Every rejection is a lesson
Some people say that freelancers have to “get used to rejection.” I disagree with the idea of just “getting used to” being denied. To me, that gives off an air of resignation and makes me think that you should just put in the minimum amount of effort into your pitches or proposals. Now in my role as an editor who receives pitches, I can always easily tell which writers are just sending the same things to hundreds of editors and seeing who might bite.
I think of rejection more like striking out in baseball. The best baseball players in the world hit for a .300 average, which means that a whopping 70% of the time they fail. These are the best in the world and they are failing more often than they are succeeding. Yet, every time you see a baseball player strike out they get mad. Sometimes they go into the dugout and smash a water cooler with a bat. I don’t think a good coach would walk over to a player who just struck out and say, “Hey buddy, as a baseball player you need to get used to striking out.” On one hand, he’s right.

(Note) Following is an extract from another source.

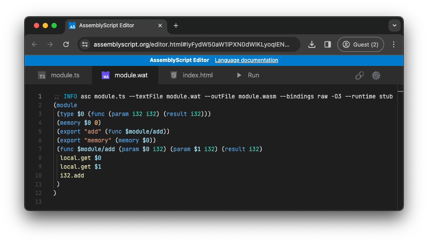428x243 pixels.
Task: Click the share link chain icon
Action: click(359, 76)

Striking out is going to happen way more than hitting a home run. But getting used to it is not the goal. Instead that player will think about what he did wrong, he’ll watch film of the at-bat to find ways to improve, and he’ll talk to his teammates who had success recently and figure out what they did.
The same is true with freelancers. It’s perfectly acceptable to be upset when a proposal falls through, or a story you worked on gets killed, or a client is unhappy with the website you built. Sometimes it can even be therapeutic to blow off a little steam, just make sure not to take a baseball bat to your computer. But don’t leave it at just anger, use this as an opportunity to find out what went wrong. Was there a communication breakdown between you and the client? Did your proposal miss the mark because you charged too much or your scope of work was too small? Talk to other freelancers who have worked with this client to learn from their experiences. You might fail more than you succeed, but don’t “get used to it.” Learn from it.
It just takes one yes
A baseball player who strikes out three times in a game but hits the game-winning home run in his last at bat is going to rightly be celebrated as the hero of the game. In the same way, as a freelancer, all you need is one “yes” to make everything right. Unless you are some kind of machine, you likely can’t actually work with every client that you sent a pitch or a proposal to. In fact, if everyone says yes to you then you’re going to need to learn how to say “no” to clients. All it takes is one client to say “yes” to a proposal to make you totally forget about all of those rejections. Once you’re in the thick of working on a new project you rarely think about the frustrations of the other ones that fell through. And when the final product is seen by the client, and subsequently the rest of the world, you’ll feel even more pride knowing that some other client out there could have benefited from your hard work and didn’t.
Rejection is part of life as a freelancer, but the freelancers who are able to succeed for a long time in this tough lifestyle are the ones who never see rejections as final. Celebrate every time you hear “yes” and learn from every “no.”